Tag: status quo

  • Don’t Ask For Permission

    “It’s easier to ask forgiveness than it is to get permission.”

    ~ Grace Hopper

    As a leader of more than a hundred people I often get asked questions that I don’t really know how to answer. Well, I probably could answer pretty easily, although I don’t think “who, the hell, even asks such questions” or “maybe I could come up with some random piece of advice if you really need one” are really the type of answers they are looking for.

    On such occasions my default answer is Grace Hopper’s famous quotation.

    Don’t get me wrong, I’m not a fan of total anarchy. I do appreciate some order and asking for permission is an integral part of most of orders I know, if not all of them. However, when in doubt just take the advice from Grace Hopper.

    You may wonder whether this approach backfires on me sometimes. Oh yes, it does. I guarantee you this. Not very often, but pretty regularly. On such occasions, for a brief moment I wish that guy had asked what to do and had not simply done as he liked. But then I realize how much of a bottleneck I’d be with this attitude.

    Heck, not only would I be a bottleneck but also I’d restrain many of the great initiatives my teams pursue. I would tell them over and over again how much they’re begging for failure. Or even better – I’d keep them from failing. Except, eventually, they don’t fail. Damn those guys, they just don’t want to fail even though I predicted that.

    Actually, even when they fail, it is still better. After all, a failure is the best teacher and, as a bonus, I can use my clairvoyant hat: “Told you, but you wouldn’t listen.”

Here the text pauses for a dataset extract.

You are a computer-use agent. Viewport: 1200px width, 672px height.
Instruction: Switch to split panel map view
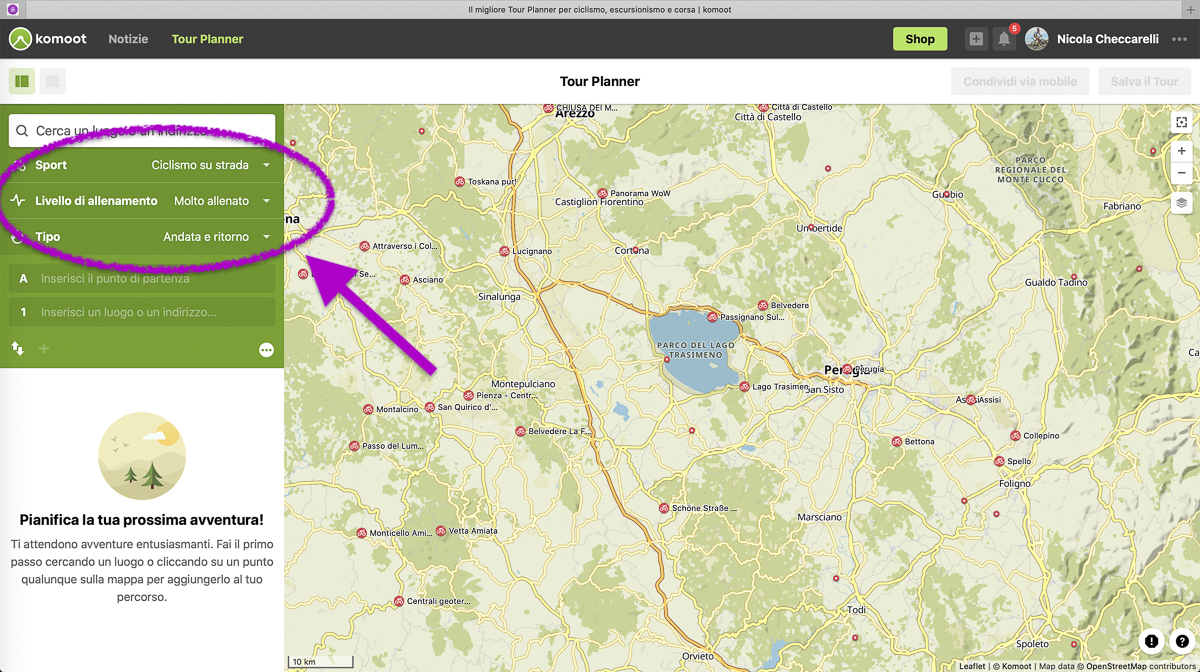coord(22,81)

    When you think about it, the worst thing which can happen is that you might need to explain to a few very important guys why your team did what they did. And believe me, it doesn’t happen very often. It’s a pretty low price for all the great initiatives people pursue, the results they achieve, and the culture you all help to create.

    On a side note: when we are on the subject of culture, it probably is a cultural thing, but I find it interesting that we actually need to encourage people to go beyond hierarchies, procedures and rules. Otherwise many of them are naturally inclined to preserve the status quo.

    Status quo is likely nothing you’d like to preserve.

    So next time you have any doubts, just do the goddamn thing and ask for forgiveness. If you even need to do this after the fact, that is.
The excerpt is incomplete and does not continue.